Пару месяцев спустя, когда я был сопровождающим семьи Джона Гленна, его дочь Линн рассказала мне интересную историю. Джон Гленн был таким известным астронавтом, что люди как-то забывали, что он летал в космос только один раз, в 1962 г. Один полет, три витка, занявшие 3 часа и 45 минут. Вот и все. По слухам, президент Кеннеди отдал распоряжение, запрещающее Гленну когда-либо еще лететь в космос. Джон был национальным героем, слишком ценным, чтобы потерять его, если что-нибудь случиться. Гленну предлагали использовать свое положение для того, чтобы выдвинуть кандидатуру на какой-либо пост, и после убийства Кеннеди Гленн ушел из НАСА, чтобы именно это и сделать. Он выдвинул свою кандидатуру на пост сенатора от штата Огайо. Алан Шепард, Гасс Гриссом, Гордон Купер, Дик Слейтон, Уолли Ширра — все они остались и летали на «Джемини» и «Аполлонах». Они внесли свой вклад в то, каким НАСА стало сейчас. Гленн не остался с командой. Его звезда была слишком яркой.
После многих лет в Сенате в 1984 г. Гленн решил выдвинуть свою кандидатуру на пост президента. Линн руководила его предвыборной кампанией на праймериз. Это было изнурительное занятие, кампания шла не слишком хорошо. Однажды ранним утром они ехали в здание Сената, где располагался офис Гленна. Улицы были пусты. Линн ехала за отцом в отдельной машине. Неожиданно он сделал несколько поворотов и поехал в другом направлении. Она решила, что Гленн заблудился. Линн последовала за ним и увидела его около Национального музея воздухоплавания и астронавтики, который был закрыт. Но Гленн припарковал машину, подошел к витрине и заглянул внутрь, где стояла его капсула его корабля «Френдшип-7» проекта «Меркурий», выставленная в главной галерее. Он стоял около витрины и смотрел на старый космический корабль. Потом повернулся к дочери и сказал: «Иногда я спрашиваю себя, не сделал ли ошибку».
Это сказал человек, известный во всем мире, — сенатор Соединенных Штатов, избирающийся на пост президента. Но ничего из этого не дало ему того, что у него было, когда он был с командой, — ощущения, что ты являешься частью чего-то особенного. Когда он снова полетел на орбиту в экспедиции STS-95, НАСА назвало это экспериментом по изучению влияния невесомости на пожилого человека или чем-то в этом роде. Если вы спросите меня, я скажу, что Гленн просто хотел вернуться. Он хотел быть с нами.
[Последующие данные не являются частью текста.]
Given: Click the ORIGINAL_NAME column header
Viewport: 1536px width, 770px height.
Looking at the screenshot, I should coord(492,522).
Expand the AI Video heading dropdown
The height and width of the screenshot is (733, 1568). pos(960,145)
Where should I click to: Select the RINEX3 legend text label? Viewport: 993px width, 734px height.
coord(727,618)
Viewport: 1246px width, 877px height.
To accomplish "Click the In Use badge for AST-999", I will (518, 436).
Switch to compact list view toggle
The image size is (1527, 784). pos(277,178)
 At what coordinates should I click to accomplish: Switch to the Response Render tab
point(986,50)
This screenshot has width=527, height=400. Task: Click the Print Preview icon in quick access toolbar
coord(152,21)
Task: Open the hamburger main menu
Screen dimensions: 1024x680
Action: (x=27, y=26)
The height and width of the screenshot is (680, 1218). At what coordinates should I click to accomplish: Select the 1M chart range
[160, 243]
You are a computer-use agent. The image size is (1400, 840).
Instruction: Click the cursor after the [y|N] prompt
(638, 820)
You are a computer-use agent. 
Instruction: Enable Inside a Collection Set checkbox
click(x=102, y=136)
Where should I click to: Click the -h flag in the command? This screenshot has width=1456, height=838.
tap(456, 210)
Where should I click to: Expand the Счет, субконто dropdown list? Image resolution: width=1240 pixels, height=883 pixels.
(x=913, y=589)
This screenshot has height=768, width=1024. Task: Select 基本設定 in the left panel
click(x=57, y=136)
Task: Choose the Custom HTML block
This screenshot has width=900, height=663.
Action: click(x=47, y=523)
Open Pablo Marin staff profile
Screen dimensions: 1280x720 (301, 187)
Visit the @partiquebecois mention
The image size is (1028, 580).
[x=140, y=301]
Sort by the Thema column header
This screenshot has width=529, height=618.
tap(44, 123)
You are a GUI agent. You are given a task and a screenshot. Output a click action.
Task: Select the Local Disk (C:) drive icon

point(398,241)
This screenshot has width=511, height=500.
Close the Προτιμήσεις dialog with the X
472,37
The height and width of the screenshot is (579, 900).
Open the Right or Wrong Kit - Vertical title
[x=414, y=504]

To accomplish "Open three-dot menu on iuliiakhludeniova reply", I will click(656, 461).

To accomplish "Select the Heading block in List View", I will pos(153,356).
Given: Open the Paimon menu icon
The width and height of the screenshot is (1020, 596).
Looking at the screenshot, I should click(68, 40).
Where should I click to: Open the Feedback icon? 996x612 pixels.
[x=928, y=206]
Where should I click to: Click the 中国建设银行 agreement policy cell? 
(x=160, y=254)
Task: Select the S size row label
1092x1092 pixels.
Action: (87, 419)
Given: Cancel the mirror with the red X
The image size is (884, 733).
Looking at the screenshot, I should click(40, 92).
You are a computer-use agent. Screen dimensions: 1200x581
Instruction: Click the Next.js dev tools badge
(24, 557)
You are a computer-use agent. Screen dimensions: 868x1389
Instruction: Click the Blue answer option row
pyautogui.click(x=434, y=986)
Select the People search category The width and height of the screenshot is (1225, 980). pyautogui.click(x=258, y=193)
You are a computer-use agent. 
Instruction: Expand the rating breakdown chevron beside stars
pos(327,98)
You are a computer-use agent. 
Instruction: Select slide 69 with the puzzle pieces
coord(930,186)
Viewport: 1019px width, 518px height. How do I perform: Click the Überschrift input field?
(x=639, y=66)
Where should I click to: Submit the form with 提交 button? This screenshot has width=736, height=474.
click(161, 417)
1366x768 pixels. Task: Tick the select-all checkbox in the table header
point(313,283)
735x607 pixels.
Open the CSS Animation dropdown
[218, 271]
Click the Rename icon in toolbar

Готовясь к своему полету, Джон хотел тренироваться вместе с нами в спортзале и рассказывать нам старые военные байки. Он постоянно радовался возможности быть здесь. Быть в этой команде — это то же самое, что хоть раз сыграть в команде Главной бейсбольной лиги. Всю оставшуюся жизнь ты будешь тем, кем был в тот момент. Таким ты будешь себя воспринимать. Пройдет много времени после того, как ты уйдешь, а ты все еще будешь хотеть вернуться, несколько периодов посидеть на скамейке запасных и посмотреть игру, потому что ничто в жизни не сравнится с тем, чтобы быть частью этого.